* **Dataset excerpts**
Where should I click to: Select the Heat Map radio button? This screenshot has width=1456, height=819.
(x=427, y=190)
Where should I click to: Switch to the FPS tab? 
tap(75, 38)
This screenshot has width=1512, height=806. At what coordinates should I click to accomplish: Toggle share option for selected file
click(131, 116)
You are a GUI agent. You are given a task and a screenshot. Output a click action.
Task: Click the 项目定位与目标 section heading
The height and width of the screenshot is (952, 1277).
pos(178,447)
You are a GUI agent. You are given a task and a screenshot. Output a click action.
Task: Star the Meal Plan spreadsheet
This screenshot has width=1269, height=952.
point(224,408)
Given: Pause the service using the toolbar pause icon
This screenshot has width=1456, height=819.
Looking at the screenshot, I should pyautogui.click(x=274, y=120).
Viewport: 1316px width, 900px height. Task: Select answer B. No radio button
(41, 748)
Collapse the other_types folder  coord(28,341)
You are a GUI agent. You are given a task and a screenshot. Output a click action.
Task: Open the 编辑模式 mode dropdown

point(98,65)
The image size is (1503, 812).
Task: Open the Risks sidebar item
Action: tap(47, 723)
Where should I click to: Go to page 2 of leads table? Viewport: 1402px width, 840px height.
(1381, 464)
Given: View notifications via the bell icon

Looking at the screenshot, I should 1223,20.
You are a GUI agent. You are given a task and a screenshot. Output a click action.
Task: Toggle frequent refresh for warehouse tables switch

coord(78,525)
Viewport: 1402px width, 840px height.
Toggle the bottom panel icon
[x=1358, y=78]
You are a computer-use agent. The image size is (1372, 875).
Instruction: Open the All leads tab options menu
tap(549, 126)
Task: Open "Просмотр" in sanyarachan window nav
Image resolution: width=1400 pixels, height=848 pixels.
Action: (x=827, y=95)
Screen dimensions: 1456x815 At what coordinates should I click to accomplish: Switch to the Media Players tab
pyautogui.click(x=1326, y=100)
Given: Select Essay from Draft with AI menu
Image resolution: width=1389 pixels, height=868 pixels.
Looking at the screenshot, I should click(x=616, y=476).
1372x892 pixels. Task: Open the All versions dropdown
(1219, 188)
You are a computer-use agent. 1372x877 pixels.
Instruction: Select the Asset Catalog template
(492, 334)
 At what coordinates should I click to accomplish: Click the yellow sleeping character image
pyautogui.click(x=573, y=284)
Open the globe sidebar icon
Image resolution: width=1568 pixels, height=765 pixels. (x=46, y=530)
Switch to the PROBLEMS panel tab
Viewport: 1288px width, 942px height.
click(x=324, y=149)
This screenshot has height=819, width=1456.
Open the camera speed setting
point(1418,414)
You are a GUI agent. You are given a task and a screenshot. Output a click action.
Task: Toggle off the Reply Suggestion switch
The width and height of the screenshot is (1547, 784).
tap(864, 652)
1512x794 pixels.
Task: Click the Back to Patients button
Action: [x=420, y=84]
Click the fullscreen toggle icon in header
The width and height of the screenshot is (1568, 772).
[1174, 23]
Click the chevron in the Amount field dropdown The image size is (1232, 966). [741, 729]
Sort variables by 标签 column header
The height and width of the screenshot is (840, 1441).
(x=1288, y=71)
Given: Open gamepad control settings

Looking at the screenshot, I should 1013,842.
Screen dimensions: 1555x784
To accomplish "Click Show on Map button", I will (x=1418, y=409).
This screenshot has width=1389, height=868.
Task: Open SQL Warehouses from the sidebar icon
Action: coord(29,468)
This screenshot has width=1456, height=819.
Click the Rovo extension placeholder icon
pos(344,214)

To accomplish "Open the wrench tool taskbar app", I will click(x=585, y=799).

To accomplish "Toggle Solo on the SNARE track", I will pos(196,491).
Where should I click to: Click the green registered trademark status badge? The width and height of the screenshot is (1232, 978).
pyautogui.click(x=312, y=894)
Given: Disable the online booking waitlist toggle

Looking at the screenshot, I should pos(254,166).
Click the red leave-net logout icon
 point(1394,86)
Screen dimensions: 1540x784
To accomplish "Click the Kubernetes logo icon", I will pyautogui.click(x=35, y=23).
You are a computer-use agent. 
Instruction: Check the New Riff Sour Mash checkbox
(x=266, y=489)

* **Exercise**
Return word for word the lines above from the line with "Task: Open the 编辑模式 mode dropdown" to the line with "Sort variables by 标签 column header", including both and leaving out all others.

* **Response for this exercise**
Task: Open the 编辑模式 mode dropdown

point(98,65)
The image size is (1503, 812).
Task: Open the Risks sidebar item
Action: tap(47, 723)
Where should I click to: Go to page 2 of leads table? Viewport: 1402px width, 840px height.
(1381, 464)
Given: View notifications via the bell icon

Looking at the screenshot, I should 1223,20.
You are a GUI agent. You are given a task and a screenshot. Output a click action.
Task: Toggle frequent refresh for warehouse tables switch

coord(78,525)
Viewport: 1402px width, 840px height.
Toggle the bottom panel icon
[x=1358, y=78]
You are a computer-use agent. The image size is (1372, 875).
Instruction: Open the All leads tab options menu
tap(549, 126)
Task: Open "Просмотр" in sanyarachan window nav
Image resolution: width=1400 pixels, height=848 pixels.
Action: (x=827, y=95)
Screen dimensions: 1456x815 At what coordinates should I click to accomplish: Switch to the Media Players tab
pyautogui.click(x=1326, y=100)
Given: Select Essay from Draft with AI menu
Image resolution: width=1389 pixels, height=868 pixels.
Looking at the screenshot, I should click(x=616, y=476).
1372x892 pixels. Task: Open the All versions dropdown
(1219, 188)
You are a computer-use agent. 1372x877 pixels.
Instruction: Select the Asset Catalog template
(492, 334)
 At what coordinates should I click to accomplish: Click the yellow sleeping character image
pyautogui.click(x=573, y=284)
Open the globe sidebar icon
Image resolution: width=1568 pixels, height=765 pixels. (x=46, y=530)
Switch to the PROBLEMS panel tab
Viewport: 1288px width, 942px height.
click(x=324, y=149)
This screenshot has height=819, width=1456.
Open the camera speed setting
point(1418,414)
You are a GUI agent. You are given a task and a screenshot. Output a click action.
Task: Toggle off the Reply Suggestion switch
The width and height of the screenshot is (1547, 784).
tap(864, 652)
1512x794 pixels.
Task: Click the Back to Patients button
Action: [x=420, y=84]
Click the fullscreen toggle icon in header
The width and height of the screenshot is (1568, 772).
[1174, 23]
Click the chevron in the Amount field dropdown The image size is (1232, 966). [741, 729]
Sort variables by 标签 column header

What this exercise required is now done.